What to work on
The answer is the exact text of every line from the one that contains "Open the 'Сервис' tab" to the final line of the entries below, with pictures left out.

Dataset excerpts

***

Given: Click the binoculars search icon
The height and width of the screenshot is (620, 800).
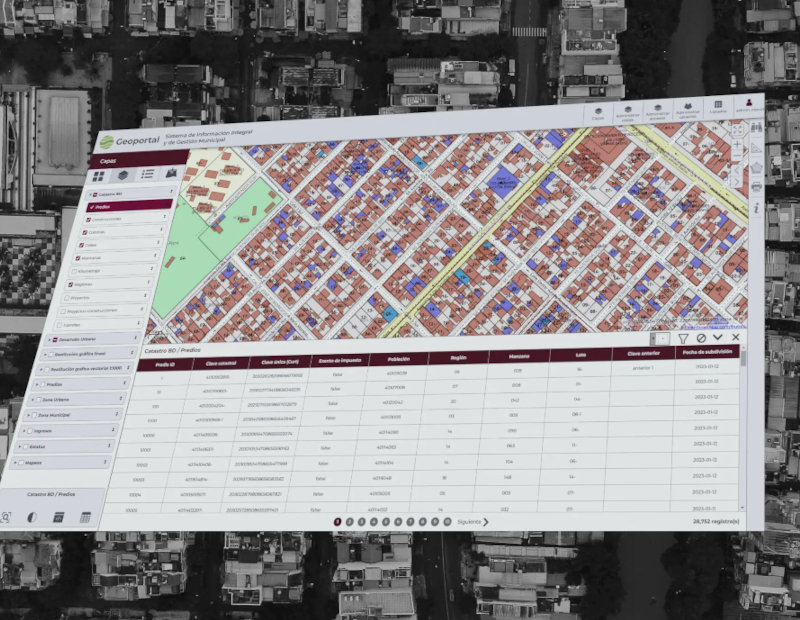Looking at the screenshot, I should (756, 126).
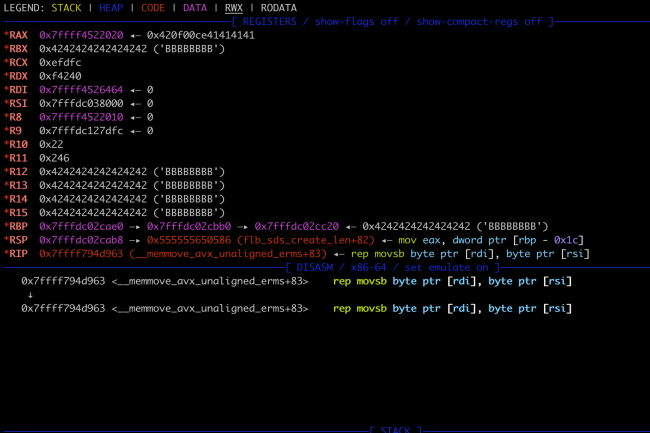Click the RODATA label in the legend
This screenshot has height=433, width=650.
[x=279, y=7]
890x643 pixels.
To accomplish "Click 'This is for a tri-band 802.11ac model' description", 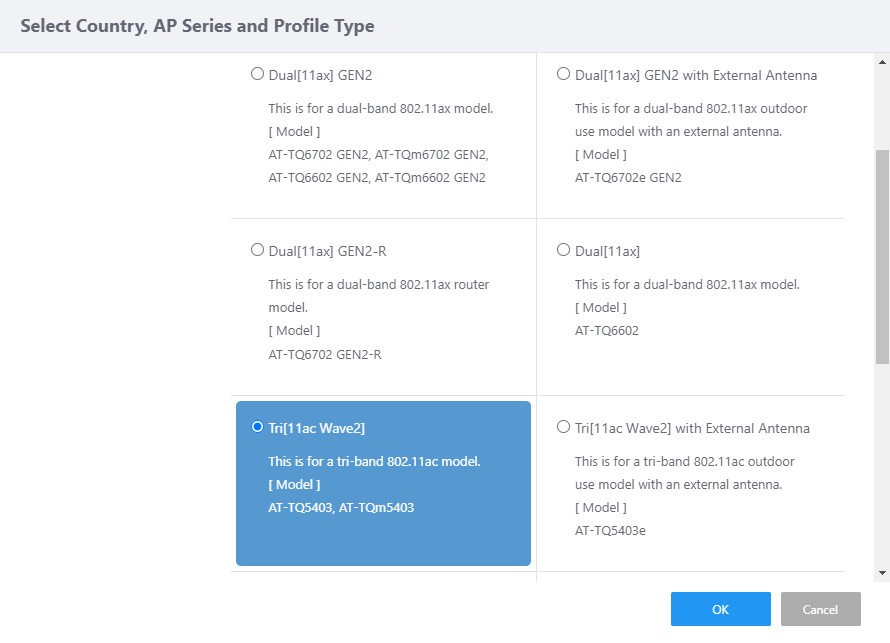I will (374, 462).
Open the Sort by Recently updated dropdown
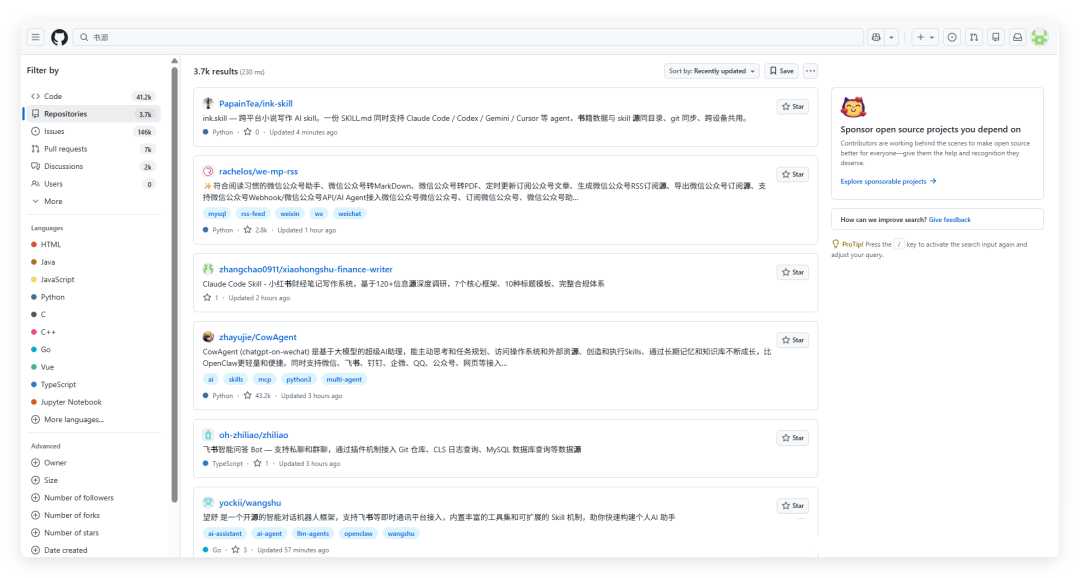The width and height of the screenshot is (1080, 578). pyautogui.click(x=712, y=71)
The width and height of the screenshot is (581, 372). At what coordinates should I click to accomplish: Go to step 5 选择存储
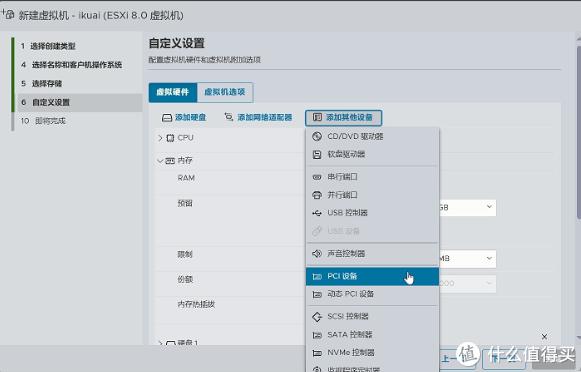pos(47,84)
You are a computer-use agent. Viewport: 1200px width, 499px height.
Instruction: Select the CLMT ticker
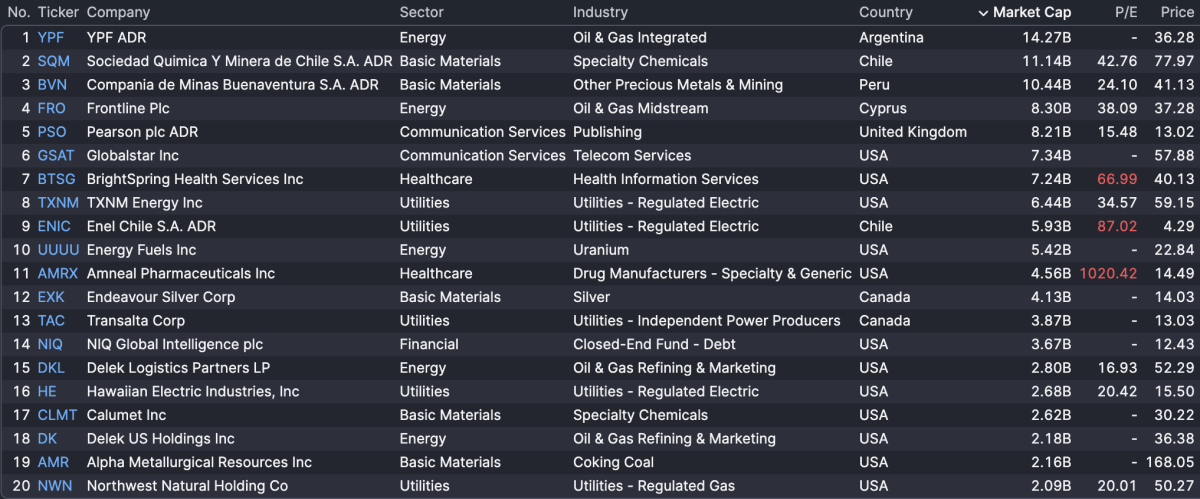pyautogui.click(x=57, y=415)
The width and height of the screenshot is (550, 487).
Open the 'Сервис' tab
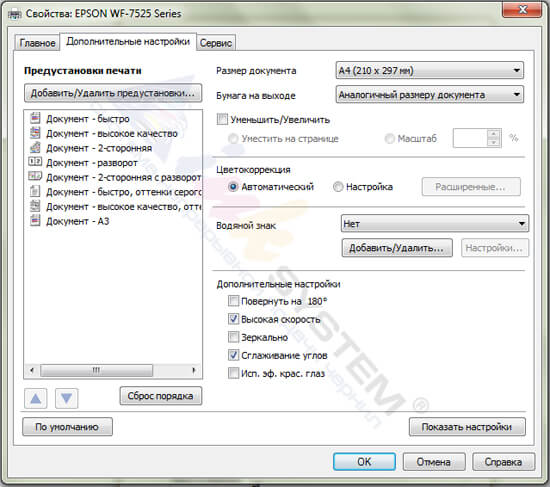(216, 43)
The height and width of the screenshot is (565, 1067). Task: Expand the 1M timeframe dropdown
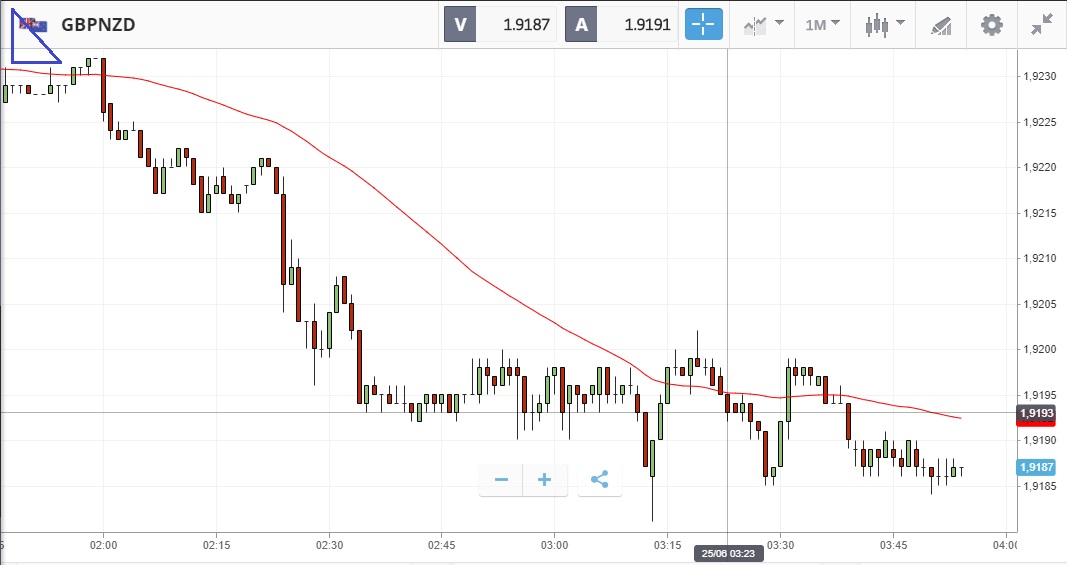click(823, 25)
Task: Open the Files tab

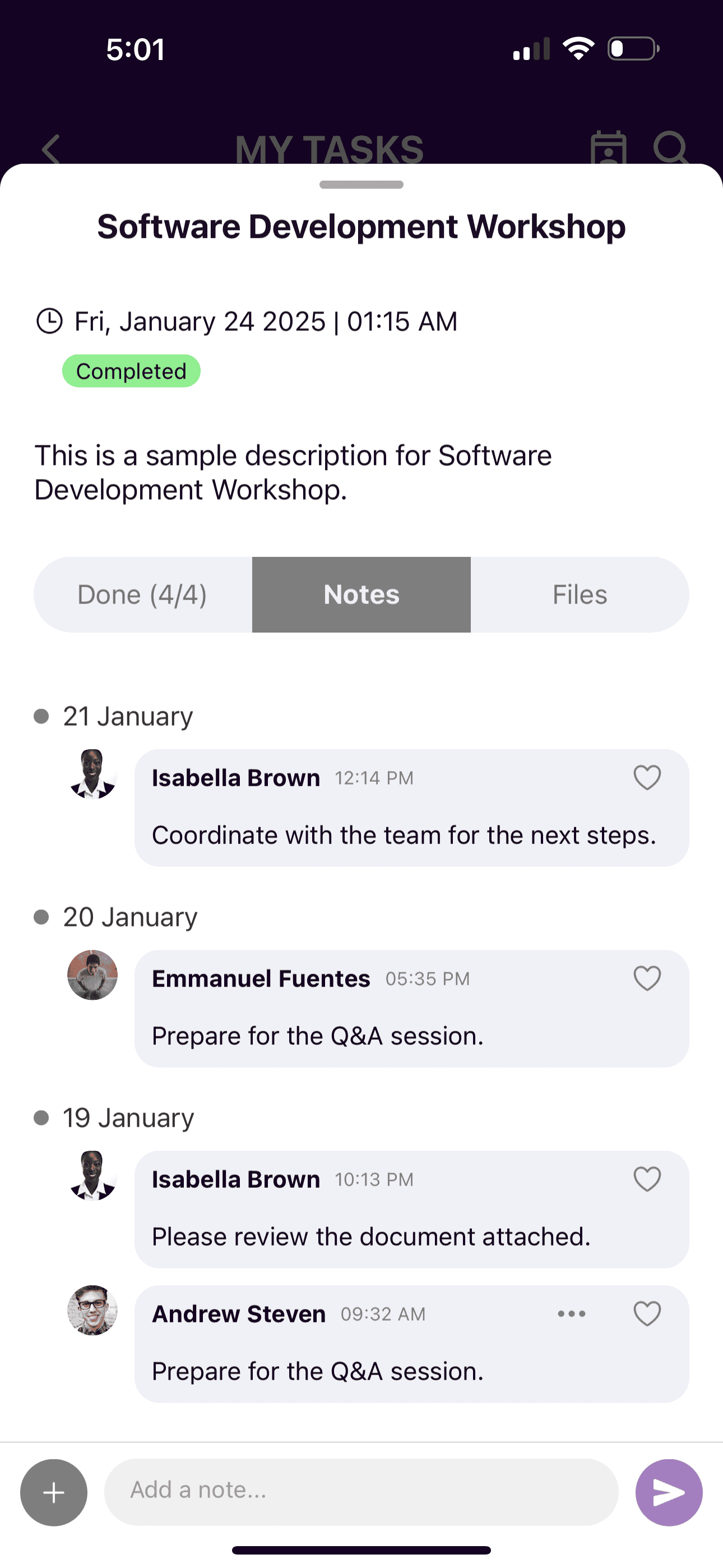Action: 580,594
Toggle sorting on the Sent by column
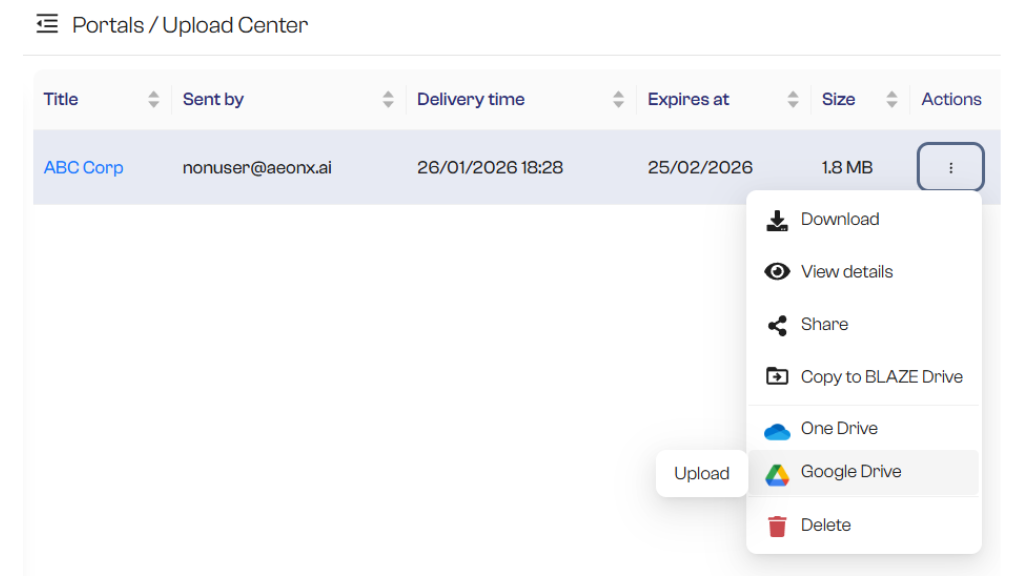The height and width of the screenshot is (576, 1024). tap(388, 99)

***

Solution to this exercise
Open the 'Сервис' tab
(216, 43)
The height and width of the screenshot is (565, 1067). Task: Expand the 1M timeframe dropdown
click(823, 25)
Task: Open the Files tab

Action: 580,594
Toggle sorting on the Sent by column
The height and width of the screenshot is (576, 1024). tap(388, 99)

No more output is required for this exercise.